Last year I met a guy on omegle. I knew the reputation of that website but I genuinely went on it to strike conversations with nice people. One day a random guy with his cam off started complimenting me even though I wore nothing revealing at all. One thing led to another and he made me strip in front of the cam.
I was 17 back then and still had no experience when it came to sex or exploring myself. I never went further than one finger during masturbation and I just didn’t understand the whole hype around it.
But he made me realize I have an age fetish and am a mild exhibitionist. I felt dumb for not knowing that already, I always used to like older men much more than guys my age. And after showing myself to him while camming I felt this rush knowing that I showed myself to a total stranger.
During our first conversation he told me he was in his early 20s. I’m not naive and knew he probably lied but I enjoyed his presence and we added each other on snapchat.
He made me do crazy things on skype and snapchat. He pushed my boundaries further everytime and my orgasms became so intense. Sometimes I had to sneak into the bathroom at 3 am to wash myself and put my dirty sheets in the laundry because I squirted all over the place.
As the teenager I am I kind of felt emotionally connected to him as well even though he told me before it was only sexual attraction between us. I started to fall for a stranger I didn’t even know that well.
I asked him many times if I could see him partly. I also don’t show myself fully on cam. Just from my mouth down below. He has seen pictures of me fully but I never got something in return.
We argued a lot and the first time we took a break he told me he was actually 37. I wasn’t surprised because I already had a feeling he lied about it. But that made me like him even more, how fucked up that may be.
When we started talking again he told me he went back on omegle to see if other girls made him feel the same way he felt with me but they didn’t. I felt betrayed that he would just so easily do that because I didn’t even go on omegle anymore after meeting him. But we we’re really addicted to each other so we couldn’t stop.

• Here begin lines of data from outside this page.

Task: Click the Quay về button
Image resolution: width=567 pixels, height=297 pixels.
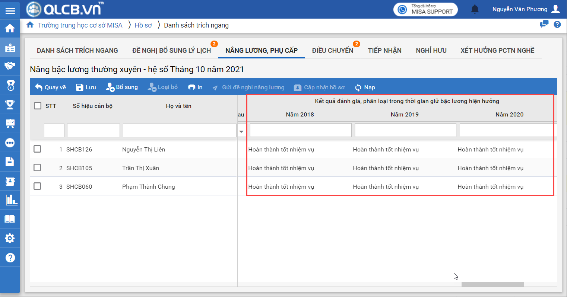Action: click(50, 87)
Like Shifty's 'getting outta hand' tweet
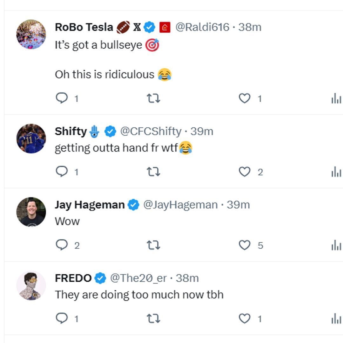343x343 pixels. 244,172

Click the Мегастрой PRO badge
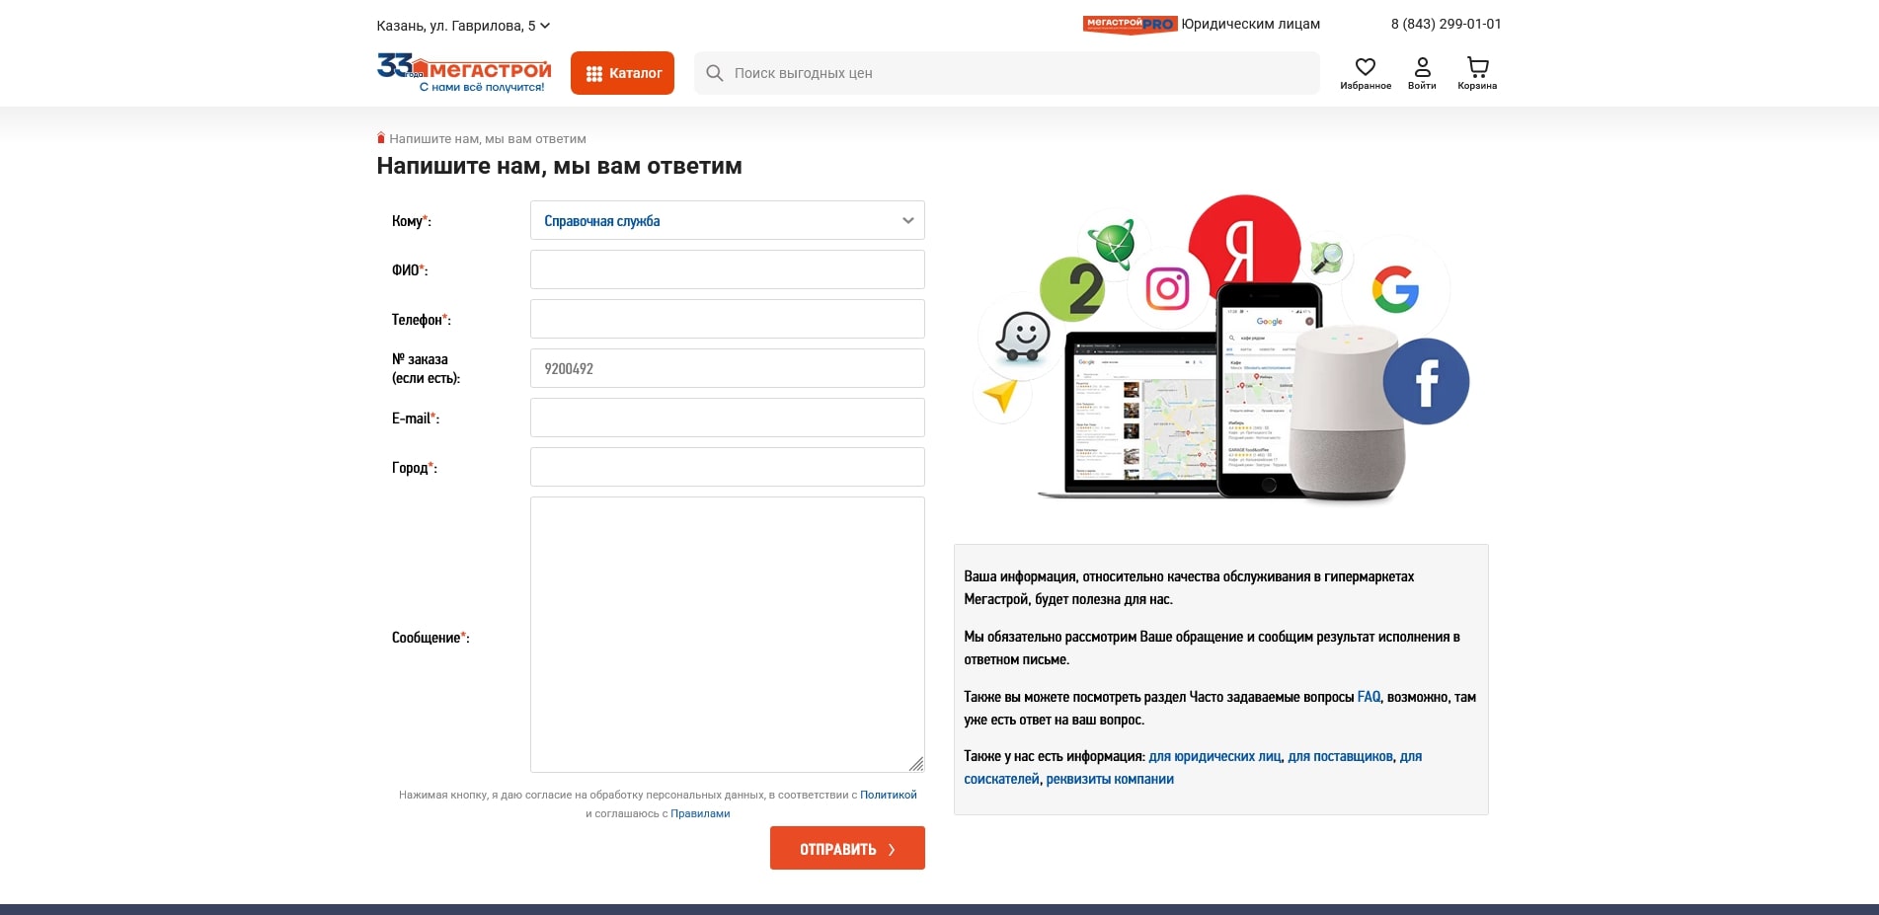1130,24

The second time we officially tried to stop it he told me he was married and had three children. I felt awful and ashamed. I was also really jealous of his wife.
My feelings for him became more intense and he even told me a couple of times during our cam sessions he loved me. He keeps saying how lucky he is for being allowed to see me. But when I mention I want to see him he says it will put him in much risk.

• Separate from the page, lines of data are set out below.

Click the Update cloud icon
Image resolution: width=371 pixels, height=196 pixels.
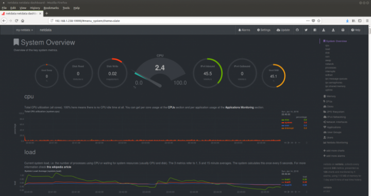[x=283, y=30]
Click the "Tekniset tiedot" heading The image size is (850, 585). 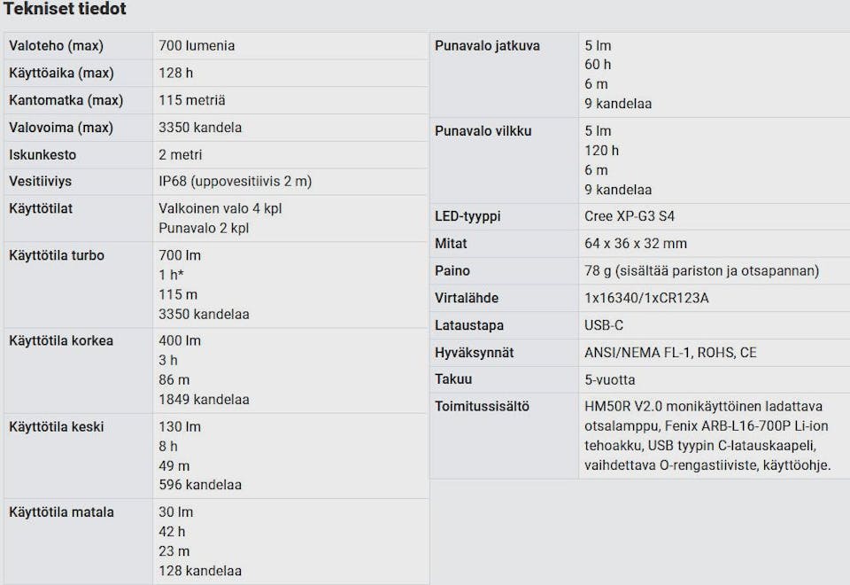click(x=65, y=10)
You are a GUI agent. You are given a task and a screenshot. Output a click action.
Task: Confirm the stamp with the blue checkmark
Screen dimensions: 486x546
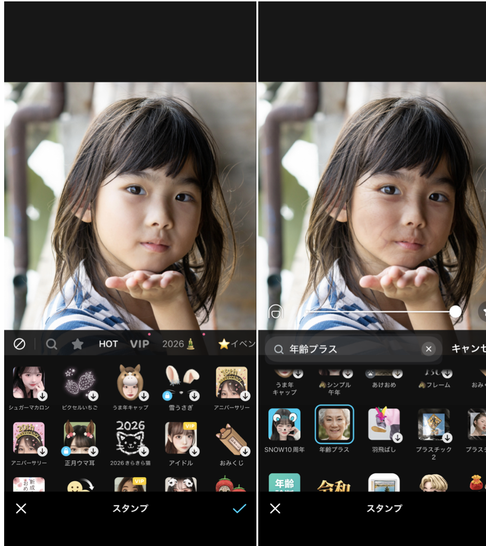point(239,509)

I’m 18 now so legally it isn’t wrong but only morally because of his wife and children. He told me the last time we talked his wife is pregnant again.
I really like him and don’t want to lose what we have because it feels like a drug to me but I know it’s awful to do this to his wife and children. His youngest child is only 5 years younger than me…

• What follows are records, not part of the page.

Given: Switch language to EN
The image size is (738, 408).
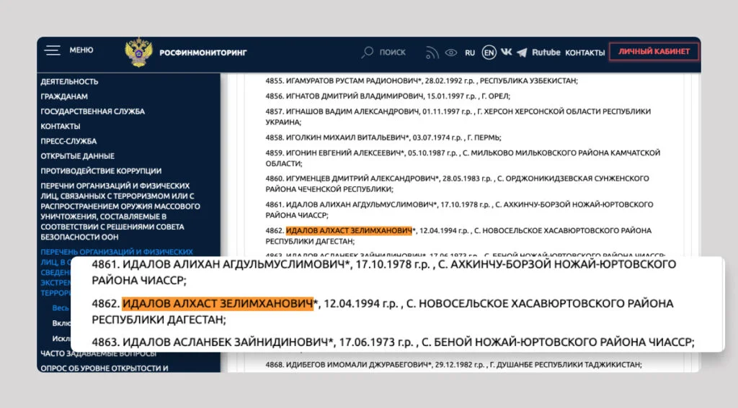Looking at the screenshot, I should click(x=489, y=53).
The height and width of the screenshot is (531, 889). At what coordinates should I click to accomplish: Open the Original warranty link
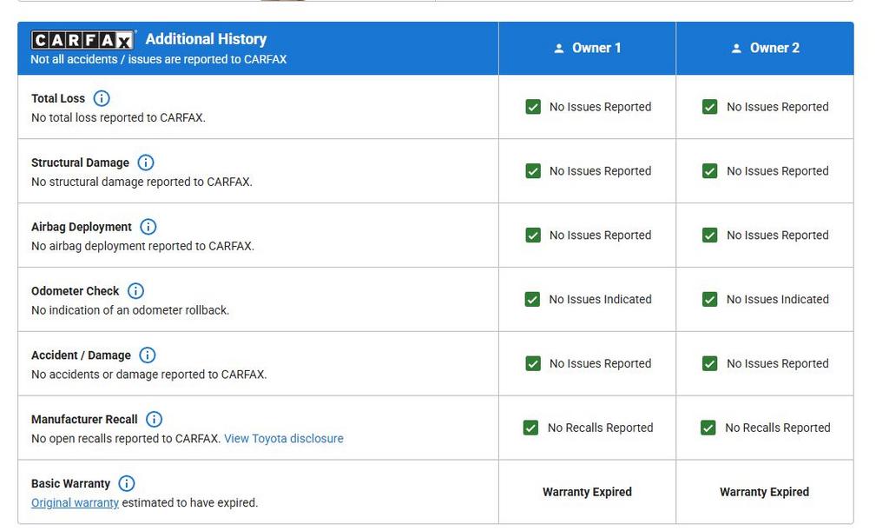pyautogui.click(x=75, y=503)
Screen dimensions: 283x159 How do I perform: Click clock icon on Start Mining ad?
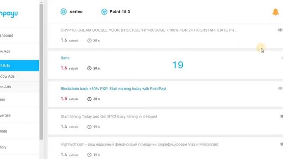point(89,127)
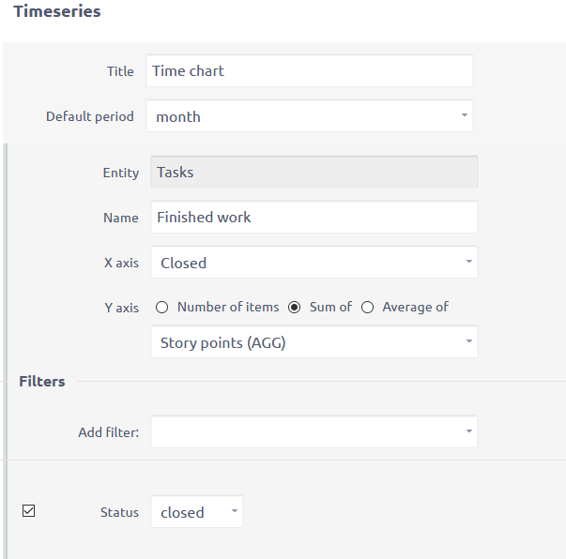The height and width of the screenshot is (559, 566).
Task: Click the X axis label
Action: [x=121, y=264]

I know I should stop this but how can I do that after many failed attempts?
Source: reddit.com/r/gonewildstories/comments/e9wjyz/f_masturbated_with_a_married_man_twice_my_age
You’re infatuated. It happens to most of us, someday. Orgasms can strengthen bonding between people, and it’s easy to get hung up on people, especially when you’re young and someone makes you feel things you haven’t felt before. It’s going to be tough because you’re probably lonely and looking for validation, but you need to find that strength to give up this situation that’s toxic for both you and the older philanderer.
Two solutions.
1. The easy, lazy, short term solution is find someone else. People are more replaceable than you think. Ideally, someone local enough that you could form an actual bond. You could even try just widening your social circles IRL. If you start crushing on someone else, it’ll make leaving the bad situation easier.
2. The long term solution is to learn to be okay with solitude and independence. Love and affection are dangerous things, and shouldn’t necessarily be thrown about lightly. If you do find yourself in a proper relationship someday, being able to love yourself and stave off the insecurities of periods of solitude will help you resist the urge to cheat like your buddy. If you’re not frightened of being alone, you’ll know that when you settle on a good partner that you’re running towards someone and not away from yourself.